*** Begin section ***

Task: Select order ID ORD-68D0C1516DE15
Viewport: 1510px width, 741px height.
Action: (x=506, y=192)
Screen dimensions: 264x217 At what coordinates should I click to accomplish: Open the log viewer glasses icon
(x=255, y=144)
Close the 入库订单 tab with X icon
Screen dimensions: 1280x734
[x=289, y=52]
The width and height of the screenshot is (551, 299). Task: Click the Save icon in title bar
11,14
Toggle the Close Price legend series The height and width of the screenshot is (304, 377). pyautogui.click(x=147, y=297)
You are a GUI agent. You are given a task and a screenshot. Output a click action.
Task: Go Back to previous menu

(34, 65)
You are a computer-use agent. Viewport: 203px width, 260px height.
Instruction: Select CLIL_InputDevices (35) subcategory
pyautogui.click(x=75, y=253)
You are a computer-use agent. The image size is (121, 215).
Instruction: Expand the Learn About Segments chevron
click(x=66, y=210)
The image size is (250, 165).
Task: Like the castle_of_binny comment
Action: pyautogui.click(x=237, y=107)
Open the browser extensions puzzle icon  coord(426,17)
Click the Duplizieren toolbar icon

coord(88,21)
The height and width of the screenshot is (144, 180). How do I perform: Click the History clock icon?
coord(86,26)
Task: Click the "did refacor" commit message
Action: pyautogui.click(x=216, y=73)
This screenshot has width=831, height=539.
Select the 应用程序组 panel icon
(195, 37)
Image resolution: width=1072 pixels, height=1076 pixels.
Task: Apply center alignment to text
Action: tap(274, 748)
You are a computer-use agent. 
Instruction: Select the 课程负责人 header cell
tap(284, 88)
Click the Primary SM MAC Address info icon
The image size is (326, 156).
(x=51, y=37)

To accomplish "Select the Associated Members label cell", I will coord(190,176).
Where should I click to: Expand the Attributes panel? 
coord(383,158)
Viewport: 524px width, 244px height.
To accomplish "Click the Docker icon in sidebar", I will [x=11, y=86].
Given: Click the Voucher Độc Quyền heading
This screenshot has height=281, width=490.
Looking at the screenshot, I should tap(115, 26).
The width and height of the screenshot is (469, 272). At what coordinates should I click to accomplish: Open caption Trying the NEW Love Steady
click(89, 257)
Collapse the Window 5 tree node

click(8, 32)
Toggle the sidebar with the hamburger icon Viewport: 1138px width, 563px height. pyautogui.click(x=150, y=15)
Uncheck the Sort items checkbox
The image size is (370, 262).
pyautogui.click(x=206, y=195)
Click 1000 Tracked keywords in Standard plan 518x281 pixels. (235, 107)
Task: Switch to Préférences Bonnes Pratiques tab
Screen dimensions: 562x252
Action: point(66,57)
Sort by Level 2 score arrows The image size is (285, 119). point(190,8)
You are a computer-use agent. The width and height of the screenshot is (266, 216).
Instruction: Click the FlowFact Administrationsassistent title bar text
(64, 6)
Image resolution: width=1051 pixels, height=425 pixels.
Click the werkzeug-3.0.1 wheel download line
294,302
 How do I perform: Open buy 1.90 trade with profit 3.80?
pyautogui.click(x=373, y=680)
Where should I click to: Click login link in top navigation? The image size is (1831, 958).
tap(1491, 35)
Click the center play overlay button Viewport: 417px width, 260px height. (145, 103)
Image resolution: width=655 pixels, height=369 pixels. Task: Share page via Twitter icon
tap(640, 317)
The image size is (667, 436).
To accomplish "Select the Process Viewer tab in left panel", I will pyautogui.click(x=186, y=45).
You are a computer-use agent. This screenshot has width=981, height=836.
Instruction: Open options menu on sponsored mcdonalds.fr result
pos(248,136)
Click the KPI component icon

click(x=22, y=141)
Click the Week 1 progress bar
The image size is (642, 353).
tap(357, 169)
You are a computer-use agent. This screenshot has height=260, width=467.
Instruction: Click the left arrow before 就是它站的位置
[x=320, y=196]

*** End section ***

__TASK DESCRIPTION__:
Please copy out each line of the material that holds the string "computer".

__TASK ANSWER__:
You are a computer-use agent. Viewport: 203px width, 260px height.
You are a computer-use agent. The image size is (121, 215).
You are a computer-use agent. 
You are a computer-use agent. The width and height of the screenshot is (266, 216).
You are a computer-use agent. This screenshot has width=981, height=836.
You are a computer-use agent. This screenshot has height=260, width=467.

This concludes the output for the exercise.